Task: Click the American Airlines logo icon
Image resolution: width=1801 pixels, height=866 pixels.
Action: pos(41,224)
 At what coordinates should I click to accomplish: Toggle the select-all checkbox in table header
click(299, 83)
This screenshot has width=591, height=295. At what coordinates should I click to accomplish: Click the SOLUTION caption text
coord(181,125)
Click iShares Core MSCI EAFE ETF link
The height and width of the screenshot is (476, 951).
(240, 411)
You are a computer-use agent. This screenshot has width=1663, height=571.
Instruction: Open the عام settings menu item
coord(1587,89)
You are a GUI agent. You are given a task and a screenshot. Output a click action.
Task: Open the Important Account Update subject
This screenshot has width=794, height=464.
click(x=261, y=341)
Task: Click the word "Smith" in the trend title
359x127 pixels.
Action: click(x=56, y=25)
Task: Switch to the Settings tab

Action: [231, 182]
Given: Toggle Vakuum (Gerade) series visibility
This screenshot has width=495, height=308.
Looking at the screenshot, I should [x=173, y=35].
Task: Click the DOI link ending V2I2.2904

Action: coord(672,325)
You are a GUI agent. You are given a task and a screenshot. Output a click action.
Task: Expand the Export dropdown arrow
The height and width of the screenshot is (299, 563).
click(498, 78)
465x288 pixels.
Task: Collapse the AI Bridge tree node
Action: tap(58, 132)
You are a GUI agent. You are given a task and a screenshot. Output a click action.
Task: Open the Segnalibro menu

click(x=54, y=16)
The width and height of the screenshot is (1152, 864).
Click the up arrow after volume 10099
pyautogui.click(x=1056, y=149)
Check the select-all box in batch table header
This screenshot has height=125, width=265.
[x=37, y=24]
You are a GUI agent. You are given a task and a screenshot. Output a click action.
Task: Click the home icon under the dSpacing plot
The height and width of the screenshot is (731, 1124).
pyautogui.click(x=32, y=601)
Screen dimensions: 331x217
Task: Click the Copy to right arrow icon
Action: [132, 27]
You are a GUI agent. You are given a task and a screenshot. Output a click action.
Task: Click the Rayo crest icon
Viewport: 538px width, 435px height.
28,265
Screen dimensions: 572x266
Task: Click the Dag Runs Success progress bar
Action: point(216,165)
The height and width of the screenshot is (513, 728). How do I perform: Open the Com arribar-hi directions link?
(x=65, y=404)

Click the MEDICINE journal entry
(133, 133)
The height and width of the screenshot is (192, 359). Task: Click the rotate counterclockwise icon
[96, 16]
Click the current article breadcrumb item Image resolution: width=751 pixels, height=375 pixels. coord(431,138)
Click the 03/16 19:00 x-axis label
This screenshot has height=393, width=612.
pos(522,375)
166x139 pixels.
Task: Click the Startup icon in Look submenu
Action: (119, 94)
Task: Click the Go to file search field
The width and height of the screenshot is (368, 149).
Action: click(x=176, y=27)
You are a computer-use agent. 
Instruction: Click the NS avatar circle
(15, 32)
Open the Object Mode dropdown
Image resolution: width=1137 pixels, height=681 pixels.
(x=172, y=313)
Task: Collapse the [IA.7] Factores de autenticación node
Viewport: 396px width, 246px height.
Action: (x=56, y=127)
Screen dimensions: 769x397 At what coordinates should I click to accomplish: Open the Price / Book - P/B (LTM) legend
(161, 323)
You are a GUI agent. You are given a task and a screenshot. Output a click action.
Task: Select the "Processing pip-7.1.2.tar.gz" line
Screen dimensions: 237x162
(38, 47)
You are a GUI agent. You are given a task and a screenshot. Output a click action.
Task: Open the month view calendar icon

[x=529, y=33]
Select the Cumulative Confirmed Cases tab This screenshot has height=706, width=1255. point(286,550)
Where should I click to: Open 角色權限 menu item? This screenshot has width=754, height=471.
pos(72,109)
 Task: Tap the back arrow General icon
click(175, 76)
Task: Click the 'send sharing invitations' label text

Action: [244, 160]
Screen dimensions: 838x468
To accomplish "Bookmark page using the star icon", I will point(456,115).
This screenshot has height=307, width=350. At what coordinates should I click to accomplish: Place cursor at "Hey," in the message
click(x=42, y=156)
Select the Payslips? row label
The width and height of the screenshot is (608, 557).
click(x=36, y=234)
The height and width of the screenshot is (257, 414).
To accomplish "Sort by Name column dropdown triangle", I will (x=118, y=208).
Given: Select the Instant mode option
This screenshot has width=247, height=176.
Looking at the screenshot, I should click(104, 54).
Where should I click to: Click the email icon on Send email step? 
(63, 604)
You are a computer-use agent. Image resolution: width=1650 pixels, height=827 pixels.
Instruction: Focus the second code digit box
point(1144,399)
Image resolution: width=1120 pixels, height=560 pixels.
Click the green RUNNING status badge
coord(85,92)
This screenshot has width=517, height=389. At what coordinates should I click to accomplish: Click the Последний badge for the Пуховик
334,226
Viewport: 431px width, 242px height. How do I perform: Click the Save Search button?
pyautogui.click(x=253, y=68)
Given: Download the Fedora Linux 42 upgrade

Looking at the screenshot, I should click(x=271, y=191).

------------------------

[PROBLEM DETAILS]: Starting with the line with "At what coordinates should I click to accomplish: Toggle" above and going on through the line with "Task: Click the home", transcribe every line exactly, both ends included, and add nothing.

[ANSWER TO THE PROBLEM]:
 At what coordinates should I click to accomplish: Toggle the select-all checkbox in table header
click(299, 83)
This screenshot has width=591, height=295. At what coordinates should I click to accomplish: Click the SOLUTION caption text
coord(181,125)
Click iShares Core MSCI EAFE ETF link
The height and width of the screenshot is (476, 951).
(240, 411)
You are a computer-use agent. This screenshot has width=1663, height=571.
Instruction: Open the عام settings menu item
coord(1587,89)
You are a GUI agent. You are given a task and a screenshot. Output a click action.
Task: Open the Important Account Update subject
This screenshot has width=794, height=464.
click(x=261, y=341)
Task: Click the word "Smith" in the trend title
359x127 pixels.
Action: click(x=56, y=25)
Task: Switch to the Settings tab

Action: [231, 182]
Given: Toggle Vakuum (Gerade) series visibility
This screenshot has width=495, height=308.
Looking at the screenshot, I should [x=173, y=35].
Task: Click the DOI link ending V2I2.2904

Action: coord(672,325)
You are a GUI agent. You are given a task and a screenshot. Output a click action.
Task: Expand the Export dropdown arrow
The height and width of the screenshot is (299, 563).
click(498, 78)
465x288 pixels.
Task: Collapse the AI Bridge tree node
Action: tap(58, 132)
You are a GUI agent. You are given a task and a screenshot. Output a click action.
Task: Open the Segnalibro menu

click(x=54, y=16)
The width and height of the screenshot is (1152, 864).
Click the up arrow after volume 10099
pyautogui.click(x=1056, y=149)
Check the select-all box in batch table header
This screenshot has height=125, width=265.
[x=37, y=24]
You are a GUI agent. You are given a task and a screenshot. Output a click action.
Task: Click the home icon under the dSpacing plot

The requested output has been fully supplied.